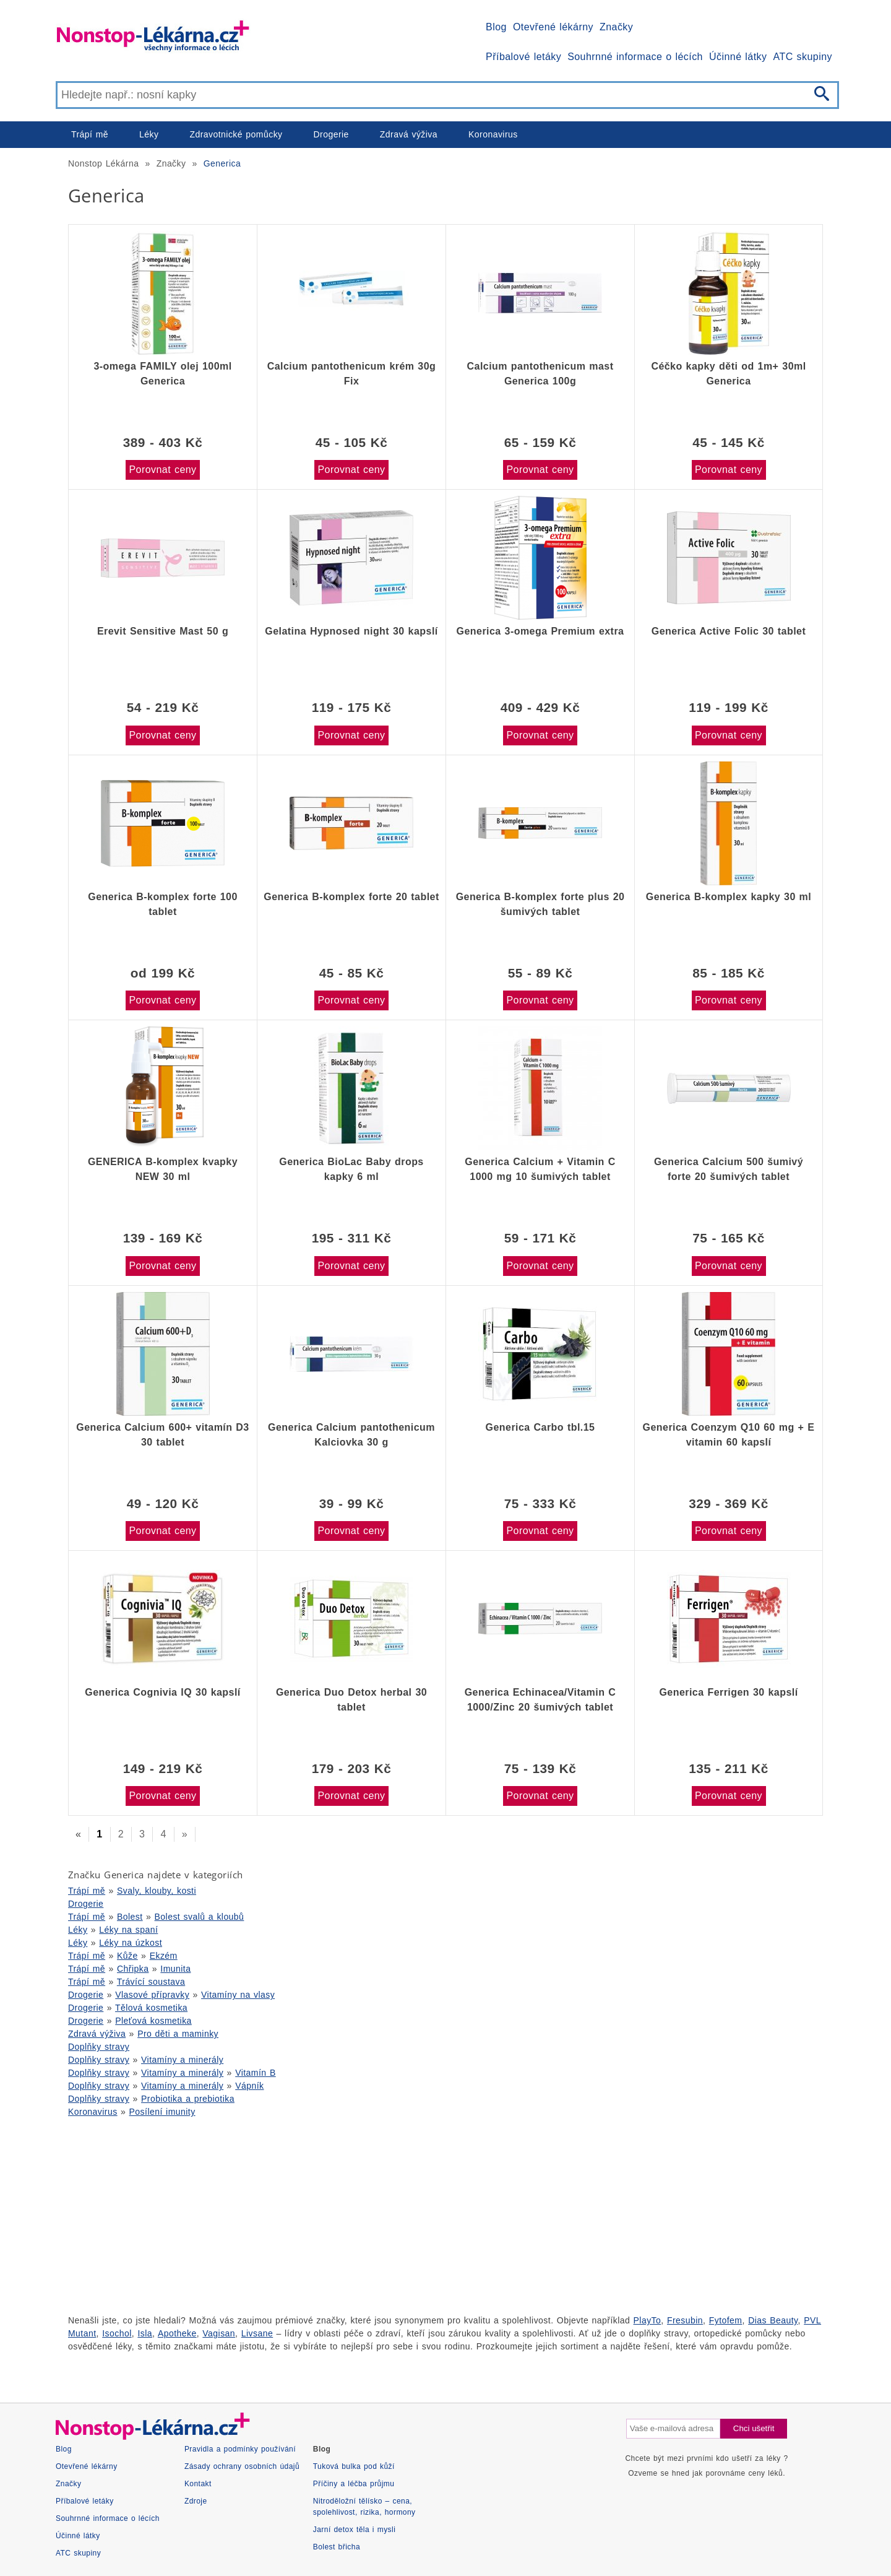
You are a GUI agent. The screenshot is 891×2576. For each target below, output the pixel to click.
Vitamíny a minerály (182, 2060)
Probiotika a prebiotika (188, 2099)
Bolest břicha (336, 2547)
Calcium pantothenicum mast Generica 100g (540, 373)
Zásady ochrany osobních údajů (241, 2466)
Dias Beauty (773, 2320)
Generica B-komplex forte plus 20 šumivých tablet (540, 904)
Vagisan (218, 2333)
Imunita (175, 1969)
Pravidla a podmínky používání (240, 2449)
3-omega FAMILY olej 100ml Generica (162, 373)
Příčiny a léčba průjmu (354, 2483)
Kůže (127, 1956)
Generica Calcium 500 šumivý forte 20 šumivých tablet (728, 1169)
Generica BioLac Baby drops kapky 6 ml (351, 1169)
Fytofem (725, 2320)
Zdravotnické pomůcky (235, 134)
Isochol (117, 2333)
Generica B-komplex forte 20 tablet (351, 896)
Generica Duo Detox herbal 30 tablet (351, 1699)
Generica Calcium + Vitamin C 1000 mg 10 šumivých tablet (540, 1169)
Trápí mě (89, 134)
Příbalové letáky (523, 56)
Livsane (257, 2333)
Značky (616, 27)
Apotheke (177, 2333)
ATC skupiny (802, 56)
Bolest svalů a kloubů (199, 1917)
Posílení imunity (162, 2112)
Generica (222, 163)
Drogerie (331, 134)
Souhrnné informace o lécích (635, 56)
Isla (144, 2333)
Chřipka (132, 1969)
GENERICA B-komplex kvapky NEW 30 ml (163, 1169)
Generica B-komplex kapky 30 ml (728, 896)
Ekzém (164, 1956)
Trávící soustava (151, 1982)
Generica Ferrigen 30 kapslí (728, 1692)
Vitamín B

------------

List each line of the records that holds the string "forte".

Response to this task:
Generica B-komplex forte plus 20 šumivých tablet (540, 904)
Generica Calcium 500 šumivý forte 20 šumivých tablet (728, 1169)
Generica B-komplex forte 20 tablet (351, 896)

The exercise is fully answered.